═══ 原文

MySQL的直方图是如何影响执行计划生成的?
创建直方图有哪些注意事项?
直方图和索引对优化器的选择上有什么差异,又该如何选择?
如何判断直方图对执行计划的影响?
MySQL官方blog的这篇文章用非常具体的示例回答了这一系列问题,let’s go。
原文地址为https://dev.mysql.com/blog-archive/histogram-statistics-in-mysql/,以下为译文:
什么是直方图
- 每个表中有多少行?
- 每一列有多少不同的值?
- 数据如何分布在每一列中?
CREATE TABLE bedtime ( person_id INT, time_of_day TIME);
1) SELECT * FROM bedtime WHERE time_of_day BETWEEN "22:00:00" AND "23:59:00" 2) SELECT * FROM bedtime WHERE time_of_day BETWEEN "12:00:00" AND "14:00:00"
如何创建和删除直方图统计
为了管理直方图统计数据,我们扩展了ANALYZE TABLE,增加了两个新的子句:
ANALYZE TABLE tbl_name UPDATE HISTOGRAM ON col_name [, col_name] WITH N BUCKETS; ANALYZE TABLE tbl_name DROP HISTOGRAM ON col_name [, col_name];
mysql> ANALYZE TABLE payment UPDATE HISTOGRAM ON amount WITH 32 BUCKETS; +----------------+-----------+----------+---------------------------------------------------+ | Table | Op | Msg_type | Msg_text | +----------------+-----------+----------+---------------------------------------------------+ | sakila.payment | histogram | status | Histogram statistics created for column 'amount'. | +----------------+-----------+----------+---------------------------------------------------+ 1 row in set (0.27 sec) mysql> ANALYZE TABLE payment UPDATE HISTOGRAM ON amount, payment_date WITH 32 BUCKETS; +----------------+-----------+----------+---------------------------------------------------------+ | Table | Op | Msg_type | Msg_text | +----------------+-----------+----------+---------------------------------------------------------+ | sakila.payment | histogram | status | Histogram statistics created for column 'amount'. | | sakila.payment | histogram | status | Histogram statistics created for column 'payment_date'. | +----------------+-----------+----------+---------------------------------------------------------+
请注意,必须指定桶的数量,并且可以在 1 到 1024 的范围内(默认为100)。您应该为数据集选择多少个桶取决于几个因素;您有多少个不同的值,您的数据集有多大偏差,您需要多高的准确性等。
但是,在一定数量的桶之后,(再继续加大桶的数据量)对准确性的提高效果相当低。所以我们建议从较低的数字开始,例如 32,如果您发现它不符合您的需求,则增加它。

══════
═══ 所示列表

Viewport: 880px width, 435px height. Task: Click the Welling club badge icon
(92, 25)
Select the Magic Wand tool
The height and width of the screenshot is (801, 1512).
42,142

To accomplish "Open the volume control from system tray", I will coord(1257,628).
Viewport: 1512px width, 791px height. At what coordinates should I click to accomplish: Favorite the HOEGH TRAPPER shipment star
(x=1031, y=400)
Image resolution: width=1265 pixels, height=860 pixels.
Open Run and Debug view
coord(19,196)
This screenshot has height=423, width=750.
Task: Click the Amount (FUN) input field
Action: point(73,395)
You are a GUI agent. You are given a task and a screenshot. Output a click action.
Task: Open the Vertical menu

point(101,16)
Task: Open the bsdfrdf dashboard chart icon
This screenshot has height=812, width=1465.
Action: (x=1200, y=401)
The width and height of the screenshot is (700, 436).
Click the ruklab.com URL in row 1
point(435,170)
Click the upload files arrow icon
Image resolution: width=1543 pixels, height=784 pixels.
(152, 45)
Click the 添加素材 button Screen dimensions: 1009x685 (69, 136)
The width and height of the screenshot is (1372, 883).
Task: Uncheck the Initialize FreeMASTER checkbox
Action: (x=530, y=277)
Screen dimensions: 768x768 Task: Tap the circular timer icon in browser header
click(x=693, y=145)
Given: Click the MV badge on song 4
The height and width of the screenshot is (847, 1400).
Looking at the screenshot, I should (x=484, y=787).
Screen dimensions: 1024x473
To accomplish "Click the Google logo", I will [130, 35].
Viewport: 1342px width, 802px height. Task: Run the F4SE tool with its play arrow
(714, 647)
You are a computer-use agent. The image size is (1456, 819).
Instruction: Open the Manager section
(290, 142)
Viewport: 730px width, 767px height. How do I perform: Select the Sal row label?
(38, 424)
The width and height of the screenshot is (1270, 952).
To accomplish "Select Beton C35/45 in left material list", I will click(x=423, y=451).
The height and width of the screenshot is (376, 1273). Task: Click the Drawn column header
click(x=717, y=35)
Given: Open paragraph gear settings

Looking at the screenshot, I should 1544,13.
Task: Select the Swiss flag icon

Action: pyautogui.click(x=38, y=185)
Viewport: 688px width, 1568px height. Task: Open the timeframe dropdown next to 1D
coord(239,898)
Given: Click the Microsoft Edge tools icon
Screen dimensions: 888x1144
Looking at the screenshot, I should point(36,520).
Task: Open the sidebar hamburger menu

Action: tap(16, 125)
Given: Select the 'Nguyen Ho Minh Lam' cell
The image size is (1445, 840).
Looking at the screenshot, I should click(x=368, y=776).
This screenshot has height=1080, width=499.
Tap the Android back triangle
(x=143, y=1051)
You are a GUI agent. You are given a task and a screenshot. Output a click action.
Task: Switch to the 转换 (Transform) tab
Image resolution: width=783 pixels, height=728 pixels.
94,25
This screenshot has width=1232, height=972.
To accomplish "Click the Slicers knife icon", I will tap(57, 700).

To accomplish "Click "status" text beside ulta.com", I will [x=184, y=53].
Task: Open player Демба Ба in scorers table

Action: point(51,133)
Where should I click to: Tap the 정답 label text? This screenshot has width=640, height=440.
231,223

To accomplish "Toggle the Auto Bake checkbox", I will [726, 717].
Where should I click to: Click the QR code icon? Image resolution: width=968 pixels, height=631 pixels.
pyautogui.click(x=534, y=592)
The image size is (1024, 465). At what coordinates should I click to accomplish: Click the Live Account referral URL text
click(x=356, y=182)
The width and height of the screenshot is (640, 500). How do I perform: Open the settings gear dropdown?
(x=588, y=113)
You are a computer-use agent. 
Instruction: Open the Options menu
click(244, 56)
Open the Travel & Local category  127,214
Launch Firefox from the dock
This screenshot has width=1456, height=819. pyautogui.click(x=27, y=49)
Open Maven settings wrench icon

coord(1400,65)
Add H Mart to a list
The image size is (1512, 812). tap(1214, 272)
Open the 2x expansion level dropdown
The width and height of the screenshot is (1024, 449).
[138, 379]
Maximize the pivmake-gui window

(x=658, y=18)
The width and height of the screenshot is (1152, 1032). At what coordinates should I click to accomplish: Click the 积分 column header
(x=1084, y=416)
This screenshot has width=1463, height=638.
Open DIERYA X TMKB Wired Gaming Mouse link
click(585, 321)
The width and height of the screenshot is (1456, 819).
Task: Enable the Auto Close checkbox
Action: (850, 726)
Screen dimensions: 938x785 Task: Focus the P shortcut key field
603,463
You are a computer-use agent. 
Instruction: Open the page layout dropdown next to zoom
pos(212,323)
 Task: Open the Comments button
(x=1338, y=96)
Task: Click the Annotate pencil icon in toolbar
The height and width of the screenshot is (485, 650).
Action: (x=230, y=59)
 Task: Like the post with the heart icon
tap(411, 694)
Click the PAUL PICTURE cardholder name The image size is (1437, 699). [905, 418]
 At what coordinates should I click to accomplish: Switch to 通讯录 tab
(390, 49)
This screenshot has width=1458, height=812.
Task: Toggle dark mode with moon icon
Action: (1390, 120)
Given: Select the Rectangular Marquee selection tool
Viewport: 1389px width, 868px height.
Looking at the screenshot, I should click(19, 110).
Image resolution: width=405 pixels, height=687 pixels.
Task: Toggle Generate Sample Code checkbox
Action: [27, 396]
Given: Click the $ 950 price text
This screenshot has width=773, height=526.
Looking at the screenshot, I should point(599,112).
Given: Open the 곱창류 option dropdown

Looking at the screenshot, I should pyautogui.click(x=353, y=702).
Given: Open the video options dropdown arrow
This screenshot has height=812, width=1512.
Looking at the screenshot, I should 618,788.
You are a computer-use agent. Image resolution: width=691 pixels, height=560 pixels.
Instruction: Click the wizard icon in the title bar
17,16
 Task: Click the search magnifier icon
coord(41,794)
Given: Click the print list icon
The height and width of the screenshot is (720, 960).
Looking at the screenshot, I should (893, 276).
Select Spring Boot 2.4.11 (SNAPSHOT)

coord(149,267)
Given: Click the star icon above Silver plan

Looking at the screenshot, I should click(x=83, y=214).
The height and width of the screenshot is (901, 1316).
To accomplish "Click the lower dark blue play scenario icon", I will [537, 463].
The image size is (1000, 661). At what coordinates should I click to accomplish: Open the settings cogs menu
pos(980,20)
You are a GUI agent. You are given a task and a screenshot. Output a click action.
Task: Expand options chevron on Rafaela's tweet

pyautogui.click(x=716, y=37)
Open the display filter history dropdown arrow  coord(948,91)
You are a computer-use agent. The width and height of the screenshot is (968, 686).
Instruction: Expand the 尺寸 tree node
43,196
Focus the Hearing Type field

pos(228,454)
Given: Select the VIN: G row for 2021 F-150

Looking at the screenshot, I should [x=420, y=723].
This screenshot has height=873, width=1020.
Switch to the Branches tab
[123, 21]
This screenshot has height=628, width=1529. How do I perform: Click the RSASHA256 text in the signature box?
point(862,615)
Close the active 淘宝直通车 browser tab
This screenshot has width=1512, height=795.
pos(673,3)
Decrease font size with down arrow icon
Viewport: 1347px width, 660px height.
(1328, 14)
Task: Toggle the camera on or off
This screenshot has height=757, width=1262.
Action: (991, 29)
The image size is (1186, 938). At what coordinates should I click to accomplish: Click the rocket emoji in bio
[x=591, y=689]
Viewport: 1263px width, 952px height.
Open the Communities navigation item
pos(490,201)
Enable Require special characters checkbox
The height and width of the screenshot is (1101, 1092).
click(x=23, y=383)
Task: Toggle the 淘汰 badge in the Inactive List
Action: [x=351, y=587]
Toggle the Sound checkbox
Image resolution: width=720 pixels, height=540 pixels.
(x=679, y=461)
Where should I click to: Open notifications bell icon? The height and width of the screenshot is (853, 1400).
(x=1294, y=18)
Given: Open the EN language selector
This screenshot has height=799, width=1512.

══════

**练习任务**
- 1) 把关于MySQL直方图的文章中从“如何判断直方图对执行计划的影响?”到“- 每个表中有多少行?”这一段重新写一遍,一字不改。
- 2) 判断下列说法是否符合关于MySQL直方图的文章,逐条回答“是”或“否”,并引用文中起决定作用的原话:(a) 桶的数量可以在1到1024之间,默认为100;(b) 文章建议一开始就使用尽可能多的桶;(c) 为了管理直方图统计数据,ANALYZE TABLE增加了两个新的子句。
- 3) 关于MySQL直方图的文章在最后一句之后中断了,请接着往下写。

**参考答案**
- 1)
如何判断直方图对执行计划的影响?
MySQL官方blog的这篇文章用非常具体的示例回答了这一系列问题,let’s go。
原文地址为https://dev.mysql.com/blog-archive/histogram-statistics-in-mysql/,以下为译文:
什么是直方图
- 每个表中有多少行?

- 2)
(a) 是。“必须指定桶的数量,并且可以在 1 到 1024 的范围内(默认为100)”
(b) 否。“所以我们建议从较低的数字开始,例如 32,如果您发现它不符合您的需求,则增加它”
(c) 是。“我们扩展了ANALYZE TABLE,增加了两个新的子句”

- 3)
mysql> ANALYZE TABLE payment DROP HISTOGRAM ON payment_date; +----------------+-----------+----------+---------------------------------------------------------+ | Table | Op | Msg_type | Msg_text | +----------------+-----------+----------+---------------------------------------------------------+ | sakila.payment | histogram | status | Histogram statistics removed for column 'payment_date'. | +----------------+-----------+----------+---------------------------------------------------------+
mysql> ANALYZE TABLE customer UPDATE HISTOGRAM ON c_birth_day, c_foobar, c_birth_month WITH 32 BUCKETS; +----------------+-----------+----------+----------------------------------------------------------+ | Table | Op | Msg_type | Msg_text | +----------------+-----------+----------+----------------------------------------------------------+ | tpcds.customer | histogram | status | Histogram statistics created for column 'c_birth_day'. | | tpcds.customer | histogram | status | Histogram statistics created for column 'c_birth_month'. | | tpcds.customer | histogram | Error | The column 'c_foobar' does not exist. | +----------------+-----------+----------+----------------------------------------------------------+ 3 rows in set (0.15 sec)
直方图的创建在数据库内部是如何实现的?
如果您已经阅读了MySQL手册,您可能已经看到了新的系统变量histogram_generation_max_mem_size。这个变量将控制服务器在生成直方图统计数据时允许使用的内存大小(以字节计)。那你为什么要控制它呢?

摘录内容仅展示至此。